[[ Selected text, beginning ]]

Statistical analysis
Analyses were carried out using the SPSS v. 20 (IBM SPSS, Armonk, NY, USA). The Shapiro-Wilk test was used to assess the normality of the data. Between the PD group and HC group, demographic clinical, cognitive, and MRS variables were analyzed with two-sample t-tests for normally distributed variables, while the Mann-Whitney test was used for nonnormally distributed variables. The chi-squared test was used to analyze categorical data. The preliminary correlation analysis between processing speed and ratios of metabolite concentration distribution was conducted for the PD group. Hierarchical multiple regressions were applied to assess the association between cognitive function and the ratios of metabolite concentrations in the prefrontal lobe and the ACC in patients with PD, with age and MDS-UPDRS-III entered in the first step as control variables, and metabolite ratios entered in the second step. Multiple comparisons were corrected using the Bonferroni procedure with a factor of 6 to account for 3 regions of interest (ROIs) and 2 metabolic measures (P<0.0083). Statistical significance was set at a P value <0.05. Furthermore, in the post-hoc analysis, metabolite ratios were compared among the different stages of general cognitive impairment (i.e., MoCA score ≤20, MoCA score =21–25, MoCA score ≥26) from patients with PD using one-way analysis of variance (ANOVA), and the Bonferroni test was used to correct for multiple comparisons in post-hoc comparisons.

[[ Selected text, end ]]

• **Apply what you read**:
[1] Rewrite the paragraph of the statistical analysis passage beginning "Analyses were carried out using" as a short list, keeping its main facts.
[2] According to the statistical analysis passage, are these statements correct? Answer yes or no for each, quoting the deciding words. (a) Data normality was checked with the Shapiro-Wilk test. (b) Categorical data were analyzed with the Mann-Whitney test. (c) In the hierarchical regressions, metabolite ratios were entered in the first step.
[3] Carry the statistical analysis passage forward from its last sentence.
The items that come after the statistical analysis passage have no connection to it.

[[ Supplied records, beginning ]]

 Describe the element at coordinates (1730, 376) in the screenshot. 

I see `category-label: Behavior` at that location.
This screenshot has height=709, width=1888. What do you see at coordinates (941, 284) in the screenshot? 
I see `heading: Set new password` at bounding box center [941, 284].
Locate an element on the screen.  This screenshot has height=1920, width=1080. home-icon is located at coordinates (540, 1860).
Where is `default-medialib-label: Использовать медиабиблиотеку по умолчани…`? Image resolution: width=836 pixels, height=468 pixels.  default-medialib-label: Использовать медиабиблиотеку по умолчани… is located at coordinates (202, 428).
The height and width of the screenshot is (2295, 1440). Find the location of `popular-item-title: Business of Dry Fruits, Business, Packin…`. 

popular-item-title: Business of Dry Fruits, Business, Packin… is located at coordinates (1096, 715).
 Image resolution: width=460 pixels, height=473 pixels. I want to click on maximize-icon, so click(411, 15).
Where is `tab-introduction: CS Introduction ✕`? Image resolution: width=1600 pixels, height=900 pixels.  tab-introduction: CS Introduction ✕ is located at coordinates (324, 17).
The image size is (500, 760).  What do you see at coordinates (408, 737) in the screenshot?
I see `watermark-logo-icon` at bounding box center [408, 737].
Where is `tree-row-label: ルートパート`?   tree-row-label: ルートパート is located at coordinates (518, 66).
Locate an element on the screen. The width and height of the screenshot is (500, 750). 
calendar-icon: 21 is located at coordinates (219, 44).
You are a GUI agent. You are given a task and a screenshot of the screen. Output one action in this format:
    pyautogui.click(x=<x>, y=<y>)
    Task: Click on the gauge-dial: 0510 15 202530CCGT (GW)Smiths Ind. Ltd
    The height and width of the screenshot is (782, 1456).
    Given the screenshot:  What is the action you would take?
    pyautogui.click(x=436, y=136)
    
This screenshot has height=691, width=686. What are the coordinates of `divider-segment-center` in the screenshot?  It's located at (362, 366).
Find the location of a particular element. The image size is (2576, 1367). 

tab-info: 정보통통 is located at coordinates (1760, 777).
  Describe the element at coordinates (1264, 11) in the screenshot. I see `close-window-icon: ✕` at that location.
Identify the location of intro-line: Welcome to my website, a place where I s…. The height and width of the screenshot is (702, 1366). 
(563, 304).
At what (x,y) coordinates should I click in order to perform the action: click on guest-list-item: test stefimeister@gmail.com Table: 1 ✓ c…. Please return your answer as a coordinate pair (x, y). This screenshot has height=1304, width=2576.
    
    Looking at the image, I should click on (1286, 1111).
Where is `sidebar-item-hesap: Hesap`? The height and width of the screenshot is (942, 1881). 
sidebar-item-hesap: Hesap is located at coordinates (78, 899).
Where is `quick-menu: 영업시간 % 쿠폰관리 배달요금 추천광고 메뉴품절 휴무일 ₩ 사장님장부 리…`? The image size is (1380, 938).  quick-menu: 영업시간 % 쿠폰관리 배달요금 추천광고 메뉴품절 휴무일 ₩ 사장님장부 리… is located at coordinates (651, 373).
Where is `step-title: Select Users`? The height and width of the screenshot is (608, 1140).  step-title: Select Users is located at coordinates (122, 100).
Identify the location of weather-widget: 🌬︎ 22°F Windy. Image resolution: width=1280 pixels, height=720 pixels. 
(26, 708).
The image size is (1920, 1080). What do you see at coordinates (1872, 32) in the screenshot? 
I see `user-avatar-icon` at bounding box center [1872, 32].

[[ Supplied records, end ]]

• **Answers in order**:
[1]
- Software: SPSS v. 20 (IBM SPSS, Armonk, NY, USA).
- Normality: Shapiro-Wilk test.
- PD vs. HC group comparisons of demographic, clinical, cognitive and MRS variables: two-sample t-tests for normally distributed variables, Mann-Whitney test otherwise.
- Categorical data: chi-squared test.
- PD group: preliminary correlation between processing speed and metabolite concentration ratios.
- PD group: hierarchical multiple regressions linking cognitive function to metabolite ratios in the prefrontal lobe and the ACC. Age and MDS-UPDRS-III were entered first as controls, and metabolite ratios were entered second.
- Multiple comparisons: Bonferroni correction with a factor of 6 (3 ROIs × 2 metabolic measures; P<0.0083).
- Significance: P<0.05.
- Post-hoc: one-way ANOVA comparing metabolite ratios across MoCA stages (≤20, 21–25, ≥26) in PD patients, with Bonferroni correction for post-hoc comparisons.

[2]
(a) Yes: "The Shapiro-Wilk test was used to assess the normality of the data."
(b) No: "The chi-squared test was used to analyze categorical data."
(c) No: "with age and MDS-UPDRS-III entered in the first step as control variables, and metabolite ratios entered in the second step."

[3]
Results
In all, 59 patients with PD and 30 HCs were available for the study and had clinical and demographic data. In the MRS analysis, one of the patients with PD was excluded because the baseline of the MRS spectra was unstable. No significant statistical difference was found in gender (χ2=0.962; P=0.373), age (t=–0.332; P=0.741), or education (t=–0.616; P=0.539). The MoCA scores in general cognition were significantly decreased in the PD group (Z=–5.041; P<0.001). However, the MMSE scores were not significantly different between the 2 groups (Z=–1.628; P=0.103). The detailed results are shown in Table 1.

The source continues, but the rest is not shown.